“La espera me agotó… no sé
nada de vos”, cantó Cerati alguna vez. Y aunque escuché incontables veces esa
canción, hoy, ese pedacito resopló en mi alma con un ritmo diferente: algo se
movió, algo giró sobre sí mismo y se encontró envuelto en una semiosis diferente
a todas las anteriores. No tiene nada que ver con un crimen, ni con cosas sin
resolver: simplemente me hizo dar cuenta de lo agotador que resulta vivir
esperando a ese “vos”.
Quizás al principio no lo
explique de forma correcta (por no decir que tal vez nunca lleguen a
entenderlo), pero es así de agotador como suena: conocer una y otra vez a la
persona “no indicada”. ¿Imaginan lo agotador que resulta presentarse una y otra
vez? ¿Hacer una y otra vez las mismas preguntas? ¿Responder una y otra vez las
mismas respuestas? Incluso, ¿responder una y otra vez con respuestas
diferentes? Ya perdí la cuenta de la cantidad de veces en las que conté lo que
me gusta hacer, mi sabor de helado favorito, los lugares que frecuento, las
cosas que no estudié, los sueños que todavía sueño y los desamores que ya no me
pican. Qué aburrido, qué circularmente vicioso y, sobre todo, qué agotador
resulta.
Desde este lado del
mostrador, se siente tan frustrante y agobiante como condenarse a escuchar una
y otra vez la misma canción. Sabiendo cómo va a sonar. Sabiendo cuál será la
próxima palabra. Sabiendo cuándo vendrá el próximo silencio y el siguiente
puente. Repitiéndola en silencio, con los labios apenas sueltos, como un rezo
al que estamos obligados a creer o reventar. Hasta que llega ese momento en el
que olvidamos que otras canciones existen, que otras músicas alguna vez fueron
tocadas y que otras letras podrían ser escritas mañana. Desde entonces, la
misma canción, sonando una y otra vez, se vuelve la canción. Y ya no se repite por su cuenta, sino que buscamos
desesperadamente volver a reproducirla en cuanto sabemos que se está por
terminar. Así de agotador se siente.
Muchos estarán pensando en
“la estupidez que representa todo esto”: estar esperando a la persona perfecta.

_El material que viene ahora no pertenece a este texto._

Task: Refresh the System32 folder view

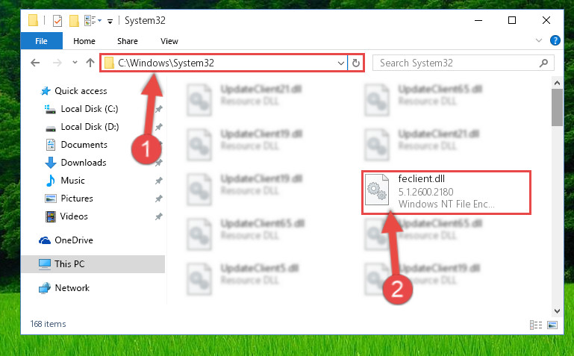Action: coord(356,63)
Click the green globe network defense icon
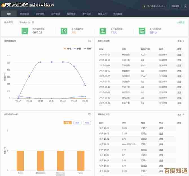This screenshot has width=189, height=176. tap(142, 31)
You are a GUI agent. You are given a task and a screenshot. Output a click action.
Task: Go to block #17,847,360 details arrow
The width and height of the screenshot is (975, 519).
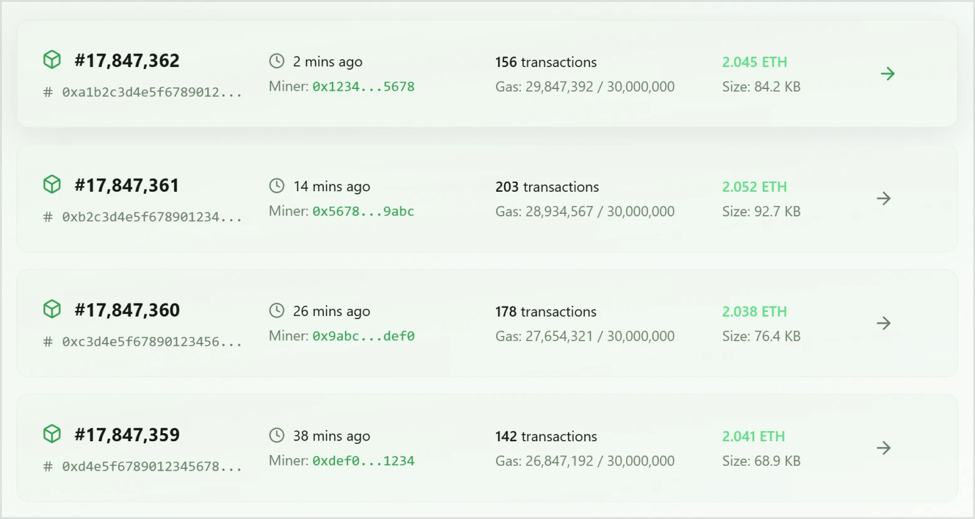click(x=884, y=323)
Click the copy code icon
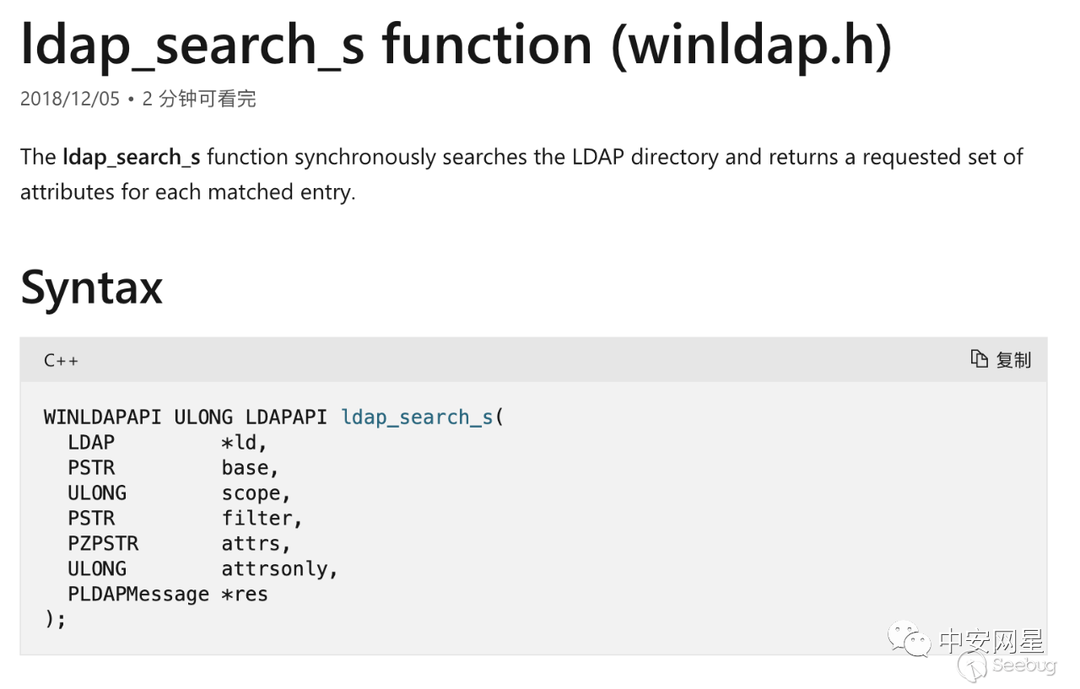 point(980,359)
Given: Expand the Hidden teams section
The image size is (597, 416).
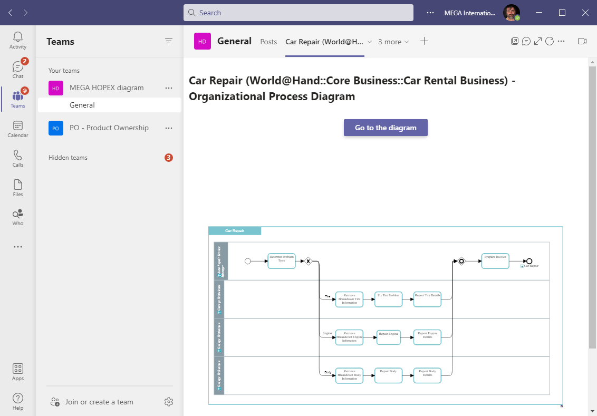Looking at the screenshot, I should pyautogui.click(x=68, y=158).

Pero lamento decirles que no estoy de acuerdo. Estoy cansado de besar sin
besar, de mirar sin mirar, de abrazar sin abrazar, de hablar sin hablar, de
encontrarse sin encontrarse. Si pedir que un beso me erice la piel, que una
mirada me revuelva las entrañas… Si pedir que un abrazo me saque por un rato la
tristeza, que alguien me escuche con interés mientras hablo… Si pedir que el
sexo no sea simplemente una carrera por quien hace lo suyo más rápido… Si pedir
algo de eso es estar exigiendo a la persona perfecta, pues sí, la exigiré.
Porque no voy a condenarme a vivir una vida sin magia. Una vida tan seca como
el alma de un golpeador. Una vida tan áspera como el Sol del infierno. Una vida
tan asquerosa como el sabor del abuso que arrebata la inocencia.
Sé que lo dije muchas veces, y aunque no lo haya cumplido nunca de forma infinita, también sé que siempre tuve mis motivos. Sin embargo, esta vez existe una sutil diferencia con respecto a cómo me pararé frente al mundo. Ya no será un grito de “no al amor”. No, lejos de eso. Cuanto más amor tenga en mi vida, mejor. Esta vez, voy a cerrar mis propias puertas y mis propios cuentos. Desde hoy, el mundo obtendrá lo que tristemente me ha ofrecido una y otra vez: desinterés.